### ASSIGNMENT
Lines from the top of the entries down to the line with "You are a computer-use agent. Image" must be set down exactly as they stand, with both ends retained.
***** SUPPLIED DATA
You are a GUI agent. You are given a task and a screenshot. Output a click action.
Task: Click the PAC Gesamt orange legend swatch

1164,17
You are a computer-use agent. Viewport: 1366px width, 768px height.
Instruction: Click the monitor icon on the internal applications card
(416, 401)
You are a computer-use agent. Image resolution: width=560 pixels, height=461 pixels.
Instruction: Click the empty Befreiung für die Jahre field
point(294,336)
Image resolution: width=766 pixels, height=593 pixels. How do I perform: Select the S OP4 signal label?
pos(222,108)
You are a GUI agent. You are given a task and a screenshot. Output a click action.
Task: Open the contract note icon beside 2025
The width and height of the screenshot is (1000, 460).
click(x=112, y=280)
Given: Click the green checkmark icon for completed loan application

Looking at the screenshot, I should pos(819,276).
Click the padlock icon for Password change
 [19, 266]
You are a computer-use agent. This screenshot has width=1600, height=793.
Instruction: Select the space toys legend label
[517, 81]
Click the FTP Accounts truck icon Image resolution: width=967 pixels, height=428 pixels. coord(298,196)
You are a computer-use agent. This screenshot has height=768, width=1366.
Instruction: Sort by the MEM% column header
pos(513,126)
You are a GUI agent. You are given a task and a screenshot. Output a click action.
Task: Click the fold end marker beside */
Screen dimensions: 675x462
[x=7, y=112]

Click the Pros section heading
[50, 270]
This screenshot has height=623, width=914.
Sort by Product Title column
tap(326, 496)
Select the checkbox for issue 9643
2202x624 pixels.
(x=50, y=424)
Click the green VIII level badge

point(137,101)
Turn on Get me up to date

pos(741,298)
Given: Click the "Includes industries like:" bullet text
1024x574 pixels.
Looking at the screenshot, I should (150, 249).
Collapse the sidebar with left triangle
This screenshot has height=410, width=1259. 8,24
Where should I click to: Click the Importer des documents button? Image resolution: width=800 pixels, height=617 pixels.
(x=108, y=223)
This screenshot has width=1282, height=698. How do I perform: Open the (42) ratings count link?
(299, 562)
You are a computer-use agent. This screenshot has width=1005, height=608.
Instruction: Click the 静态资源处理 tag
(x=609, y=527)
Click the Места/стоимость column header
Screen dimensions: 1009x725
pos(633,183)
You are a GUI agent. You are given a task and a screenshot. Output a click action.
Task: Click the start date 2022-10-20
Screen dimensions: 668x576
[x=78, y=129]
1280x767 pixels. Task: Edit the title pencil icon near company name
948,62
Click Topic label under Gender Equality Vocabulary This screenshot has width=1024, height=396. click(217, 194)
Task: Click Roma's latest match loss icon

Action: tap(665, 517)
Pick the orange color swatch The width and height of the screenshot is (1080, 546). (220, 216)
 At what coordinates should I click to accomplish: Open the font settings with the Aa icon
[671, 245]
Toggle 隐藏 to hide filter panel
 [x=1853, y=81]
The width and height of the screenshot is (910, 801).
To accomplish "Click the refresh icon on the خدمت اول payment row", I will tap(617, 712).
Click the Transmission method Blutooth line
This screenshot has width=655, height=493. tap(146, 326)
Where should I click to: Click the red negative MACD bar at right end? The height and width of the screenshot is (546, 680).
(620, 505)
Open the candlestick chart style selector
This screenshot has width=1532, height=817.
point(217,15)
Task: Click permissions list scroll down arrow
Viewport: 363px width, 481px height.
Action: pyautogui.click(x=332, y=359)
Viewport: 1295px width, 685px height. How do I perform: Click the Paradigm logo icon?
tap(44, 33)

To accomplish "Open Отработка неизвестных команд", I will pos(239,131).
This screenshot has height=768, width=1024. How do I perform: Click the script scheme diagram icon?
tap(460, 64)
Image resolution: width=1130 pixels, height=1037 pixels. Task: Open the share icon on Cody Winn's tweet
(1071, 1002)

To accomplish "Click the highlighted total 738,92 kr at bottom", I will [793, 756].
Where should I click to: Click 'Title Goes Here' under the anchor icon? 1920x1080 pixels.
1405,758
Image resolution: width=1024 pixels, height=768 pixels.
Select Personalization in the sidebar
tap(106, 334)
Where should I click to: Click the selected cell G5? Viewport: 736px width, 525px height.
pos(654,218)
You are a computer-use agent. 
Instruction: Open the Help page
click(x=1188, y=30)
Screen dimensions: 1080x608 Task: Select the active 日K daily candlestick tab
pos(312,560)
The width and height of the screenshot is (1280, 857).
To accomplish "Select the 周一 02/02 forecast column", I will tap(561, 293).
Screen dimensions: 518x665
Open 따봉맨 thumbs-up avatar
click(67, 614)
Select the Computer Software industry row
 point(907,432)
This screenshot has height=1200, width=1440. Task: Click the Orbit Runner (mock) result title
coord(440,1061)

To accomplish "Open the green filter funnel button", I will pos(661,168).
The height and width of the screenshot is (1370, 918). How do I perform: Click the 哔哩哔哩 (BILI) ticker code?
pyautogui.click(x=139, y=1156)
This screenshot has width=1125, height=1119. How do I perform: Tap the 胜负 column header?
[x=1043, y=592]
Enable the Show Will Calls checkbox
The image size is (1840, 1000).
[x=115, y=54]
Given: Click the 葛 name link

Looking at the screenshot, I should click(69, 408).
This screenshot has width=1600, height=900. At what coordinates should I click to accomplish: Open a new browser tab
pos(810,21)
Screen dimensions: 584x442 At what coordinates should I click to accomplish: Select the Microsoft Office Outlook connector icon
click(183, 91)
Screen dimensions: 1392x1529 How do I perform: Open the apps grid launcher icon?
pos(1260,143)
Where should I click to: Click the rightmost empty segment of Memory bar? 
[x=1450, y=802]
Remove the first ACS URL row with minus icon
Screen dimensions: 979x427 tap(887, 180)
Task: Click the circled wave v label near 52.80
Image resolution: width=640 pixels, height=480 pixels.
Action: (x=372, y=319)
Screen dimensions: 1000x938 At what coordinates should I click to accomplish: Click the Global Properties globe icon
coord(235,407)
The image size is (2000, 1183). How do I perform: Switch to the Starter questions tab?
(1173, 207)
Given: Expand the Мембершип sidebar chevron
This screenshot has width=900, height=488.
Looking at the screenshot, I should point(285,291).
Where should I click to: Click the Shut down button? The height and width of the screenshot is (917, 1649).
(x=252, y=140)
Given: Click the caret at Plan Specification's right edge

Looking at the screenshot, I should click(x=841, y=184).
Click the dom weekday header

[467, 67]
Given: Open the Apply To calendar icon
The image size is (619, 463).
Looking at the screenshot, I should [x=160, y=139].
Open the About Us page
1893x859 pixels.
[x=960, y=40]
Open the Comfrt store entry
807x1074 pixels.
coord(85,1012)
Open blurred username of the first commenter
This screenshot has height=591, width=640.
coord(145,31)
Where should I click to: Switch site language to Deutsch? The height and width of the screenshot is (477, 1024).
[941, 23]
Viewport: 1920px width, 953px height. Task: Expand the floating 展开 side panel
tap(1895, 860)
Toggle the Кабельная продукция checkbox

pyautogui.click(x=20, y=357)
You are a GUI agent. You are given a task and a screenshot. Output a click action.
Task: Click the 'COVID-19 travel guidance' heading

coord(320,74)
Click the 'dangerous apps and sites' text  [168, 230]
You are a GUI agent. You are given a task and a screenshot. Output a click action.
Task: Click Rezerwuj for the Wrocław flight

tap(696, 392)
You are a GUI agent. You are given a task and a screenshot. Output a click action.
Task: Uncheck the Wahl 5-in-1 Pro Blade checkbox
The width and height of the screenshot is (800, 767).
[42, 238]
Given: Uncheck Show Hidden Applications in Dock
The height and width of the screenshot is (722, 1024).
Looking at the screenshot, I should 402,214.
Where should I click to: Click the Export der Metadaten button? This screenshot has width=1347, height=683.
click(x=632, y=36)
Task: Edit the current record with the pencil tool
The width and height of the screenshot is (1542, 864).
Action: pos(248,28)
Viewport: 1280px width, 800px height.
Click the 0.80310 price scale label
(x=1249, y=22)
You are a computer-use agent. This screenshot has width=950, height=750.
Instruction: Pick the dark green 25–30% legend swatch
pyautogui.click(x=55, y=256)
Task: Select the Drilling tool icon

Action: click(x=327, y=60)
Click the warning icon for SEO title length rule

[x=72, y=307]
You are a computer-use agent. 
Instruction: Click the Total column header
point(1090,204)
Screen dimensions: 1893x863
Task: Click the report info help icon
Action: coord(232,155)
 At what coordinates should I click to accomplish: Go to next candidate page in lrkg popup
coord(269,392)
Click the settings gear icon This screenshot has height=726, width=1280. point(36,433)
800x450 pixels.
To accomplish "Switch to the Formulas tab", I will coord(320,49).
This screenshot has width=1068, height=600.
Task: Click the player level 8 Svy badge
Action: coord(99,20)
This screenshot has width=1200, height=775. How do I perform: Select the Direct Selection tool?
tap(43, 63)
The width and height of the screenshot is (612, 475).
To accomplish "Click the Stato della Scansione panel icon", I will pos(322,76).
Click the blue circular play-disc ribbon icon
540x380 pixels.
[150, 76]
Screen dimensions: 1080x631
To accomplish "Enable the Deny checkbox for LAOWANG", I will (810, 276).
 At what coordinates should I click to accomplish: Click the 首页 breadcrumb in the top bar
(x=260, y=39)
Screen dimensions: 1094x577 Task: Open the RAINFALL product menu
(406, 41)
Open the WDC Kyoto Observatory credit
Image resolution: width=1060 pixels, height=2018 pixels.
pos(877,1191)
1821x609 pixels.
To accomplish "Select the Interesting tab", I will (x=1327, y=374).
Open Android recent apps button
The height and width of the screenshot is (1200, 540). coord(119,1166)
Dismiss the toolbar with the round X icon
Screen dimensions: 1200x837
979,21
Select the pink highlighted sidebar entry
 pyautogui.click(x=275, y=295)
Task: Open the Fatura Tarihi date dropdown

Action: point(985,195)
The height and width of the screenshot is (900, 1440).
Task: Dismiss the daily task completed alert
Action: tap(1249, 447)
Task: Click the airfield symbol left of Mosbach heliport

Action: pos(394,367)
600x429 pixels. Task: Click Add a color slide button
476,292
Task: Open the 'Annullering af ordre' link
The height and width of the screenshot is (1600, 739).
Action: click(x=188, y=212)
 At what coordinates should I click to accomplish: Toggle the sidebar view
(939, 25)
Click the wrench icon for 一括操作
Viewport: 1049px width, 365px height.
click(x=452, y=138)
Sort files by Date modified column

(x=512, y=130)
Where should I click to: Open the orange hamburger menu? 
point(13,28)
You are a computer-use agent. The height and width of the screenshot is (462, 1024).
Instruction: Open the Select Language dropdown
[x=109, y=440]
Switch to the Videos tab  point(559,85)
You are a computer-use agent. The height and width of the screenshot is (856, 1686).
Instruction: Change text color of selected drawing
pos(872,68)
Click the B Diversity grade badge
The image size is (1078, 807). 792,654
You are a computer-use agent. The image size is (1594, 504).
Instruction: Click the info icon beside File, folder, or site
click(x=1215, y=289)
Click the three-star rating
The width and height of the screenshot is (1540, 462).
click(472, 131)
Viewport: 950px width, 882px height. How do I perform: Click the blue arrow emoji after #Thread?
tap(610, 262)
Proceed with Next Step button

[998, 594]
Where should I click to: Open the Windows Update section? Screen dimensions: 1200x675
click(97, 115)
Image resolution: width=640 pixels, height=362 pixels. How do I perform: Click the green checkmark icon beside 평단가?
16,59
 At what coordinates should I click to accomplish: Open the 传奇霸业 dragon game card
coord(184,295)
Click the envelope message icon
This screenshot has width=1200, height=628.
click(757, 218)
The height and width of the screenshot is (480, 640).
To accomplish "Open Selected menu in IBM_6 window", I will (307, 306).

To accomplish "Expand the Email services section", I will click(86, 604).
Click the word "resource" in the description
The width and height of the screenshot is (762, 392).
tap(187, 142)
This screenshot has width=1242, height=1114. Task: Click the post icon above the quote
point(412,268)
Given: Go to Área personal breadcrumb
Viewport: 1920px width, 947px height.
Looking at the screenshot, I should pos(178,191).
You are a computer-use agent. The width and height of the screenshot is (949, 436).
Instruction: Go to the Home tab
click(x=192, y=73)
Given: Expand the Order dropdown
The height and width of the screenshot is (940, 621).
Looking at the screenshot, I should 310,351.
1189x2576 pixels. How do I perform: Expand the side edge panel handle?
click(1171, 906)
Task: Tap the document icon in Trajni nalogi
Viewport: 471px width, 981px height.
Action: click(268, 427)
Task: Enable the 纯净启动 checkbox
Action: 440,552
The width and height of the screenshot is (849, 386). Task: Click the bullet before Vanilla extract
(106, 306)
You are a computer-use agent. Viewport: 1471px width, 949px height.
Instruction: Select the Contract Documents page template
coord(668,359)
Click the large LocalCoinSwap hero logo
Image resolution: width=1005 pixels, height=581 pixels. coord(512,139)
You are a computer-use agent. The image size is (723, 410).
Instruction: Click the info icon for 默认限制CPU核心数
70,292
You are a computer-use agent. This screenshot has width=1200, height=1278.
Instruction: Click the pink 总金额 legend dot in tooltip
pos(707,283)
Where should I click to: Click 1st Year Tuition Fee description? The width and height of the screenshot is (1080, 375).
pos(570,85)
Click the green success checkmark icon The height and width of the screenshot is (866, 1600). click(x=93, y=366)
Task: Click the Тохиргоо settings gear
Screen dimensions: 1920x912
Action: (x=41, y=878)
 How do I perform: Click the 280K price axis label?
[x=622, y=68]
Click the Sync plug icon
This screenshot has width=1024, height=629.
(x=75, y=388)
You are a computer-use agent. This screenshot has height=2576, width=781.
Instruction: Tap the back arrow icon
**********
### SOLUTION TO THE EXERCISE
You are a GUI agent. You are given a task and a screenshot. Output a click action.
Task: Click the PAC Gesamt orange legend swatch

1164,17
You are a computer-use agent. Viewport: 1366px width, 768px height.
Instruction: Click the monitor icon on the internal applications card
(416, 401)
You are a computer-use agent. Image resolution: width=560 pixels, height=461 pixels.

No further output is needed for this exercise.